When I floundered my way downslope through the much safer face-slapping route the next morning, I saw the river had dropped about four inches. Seeing a fresh, soft bedrock edge exposed by the lower waterline, I was suddenly stunned. There, winking in the morning sun, was a nugget! (A little sunbather taking advantage of the new beach so to speak.) My mind, now wide-open to prospecting lore, started calculating what had likely happened at the site.

I reflected that there was consistent gold right up to the boulder clay on the bank where the suction eddy had torn into it. Moreover, that gold was being drug down into the pool. So, I scraped with my shovel out into the pool as far as I could I could, but the bedrock dropped off quite sharply into that eight-feet of water. As well, for any that have scraped off river run, while fighting hydraulic pressure, it's tough-sledding indeed.

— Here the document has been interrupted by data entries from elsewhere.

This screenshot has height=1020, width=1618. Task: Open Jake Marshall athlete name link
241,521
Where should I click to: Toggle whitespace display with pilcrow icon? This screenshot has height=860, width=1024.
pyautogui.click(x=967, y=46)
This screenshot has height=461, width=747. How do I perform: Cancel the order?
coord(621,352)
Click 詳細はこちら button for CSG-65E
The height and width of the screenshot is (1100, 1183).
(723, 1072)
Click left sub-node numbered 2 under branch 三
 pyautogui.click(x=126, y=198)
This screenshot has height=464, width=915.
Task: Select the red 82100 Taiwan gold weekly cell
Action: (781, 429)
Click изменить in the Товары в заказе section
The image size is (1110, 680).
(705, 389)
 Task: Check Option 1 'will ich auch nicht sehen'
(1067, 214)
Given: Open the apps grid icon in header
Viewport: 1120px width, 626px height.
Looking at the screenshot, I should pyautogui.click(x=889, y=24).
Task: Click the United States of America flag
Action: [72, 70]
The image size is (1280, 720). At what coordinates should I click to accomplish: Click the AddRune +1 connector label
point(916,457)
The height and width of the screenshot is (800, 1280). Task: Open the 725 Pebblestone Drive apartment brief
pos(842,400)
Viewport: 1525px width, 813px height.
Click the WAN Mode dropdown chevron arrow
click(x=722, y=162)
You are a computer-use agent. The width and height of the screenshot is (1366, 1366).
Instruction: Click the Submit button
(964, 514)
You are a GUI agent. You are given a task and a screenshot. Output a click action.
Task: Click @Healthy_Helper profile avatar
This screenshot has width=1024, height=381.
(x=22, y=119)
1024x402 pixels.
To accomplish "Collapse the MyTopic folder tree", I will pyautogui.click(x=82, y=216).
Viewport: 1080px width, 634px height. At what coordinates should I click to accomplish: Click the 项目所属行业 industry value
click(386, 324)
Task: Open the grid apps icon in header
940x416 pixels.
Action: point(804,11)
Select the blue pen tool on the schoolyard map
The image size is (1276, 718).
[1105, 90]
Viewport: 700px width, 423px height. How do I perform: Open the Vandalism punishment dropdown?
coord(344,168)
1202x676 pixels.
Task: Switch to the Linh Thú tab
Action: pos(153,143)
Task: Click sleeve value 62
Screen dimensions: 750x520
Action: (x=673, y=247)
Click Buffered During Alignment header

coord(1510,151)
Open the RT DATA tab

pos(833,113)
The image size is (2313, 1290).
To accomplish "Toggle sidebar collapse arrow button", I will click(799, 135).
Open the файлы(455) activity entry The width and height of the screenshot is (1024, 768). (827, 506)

In spite of the challenge, the coarse gold that came up from the submerged river-run was spectacular! By the time I'd retrieved all the material I could, I had a quarter-ounce of nice rounded coarse gold, and several nice sassy nuggets to boot.

So, what’s the analysis of that suction eddy gold deposit? Well, those early square nail finds were everywhere because the suction eddy had plucked them from flood-level waters, and the bedrock held them fast. Cleary, the gold was yanked from the flood water along with the nails as well. But, the haunting reality to me now is that a whack of those “square nail signals” were feisty nuggets! This leaves me with the uncomfortable reality that what the heck did I throw into that eight-foot-deep pool as I cleared the overburden?

What the heck indeed. . . .

All the best,

Lanny in AB

[Author's note: I heard the next year that some dredgers went into that pool. One of the mine-workers had seen my truck parked on the trail, had walked down to the river to investigate after I'd left, had seen the suction eddy as well as my diggings, and he sent his buddies the next year to dredge the spot. Well, they had a field day in that hole and took out ounces of coarse gold! As I reflect now, It's clear to me that the suction eddy had cut into an old channel that trended up the river bank to that old drift mine. (Likely how the Oldtimers had found the higher deposit of gold in the 1800’s.) This gold tale is just one of my missed opportunities that still haunt me.]